── Available records

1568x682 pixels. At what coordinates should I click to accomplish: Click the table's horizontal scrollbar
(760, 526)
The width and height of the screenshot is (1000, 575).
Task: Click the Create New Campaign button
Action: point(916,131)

────

[Required work] The data above is to be restated line for line, word for word.

[Reply]
1568x682 pixels. At what coordinates should I click to accomplish: Click the table's horizontal scrollbar
(760, 526)
The width and height of the screenshot is (1000, 575).
Task: Click the Create New Campaign button
Action: point(916,131)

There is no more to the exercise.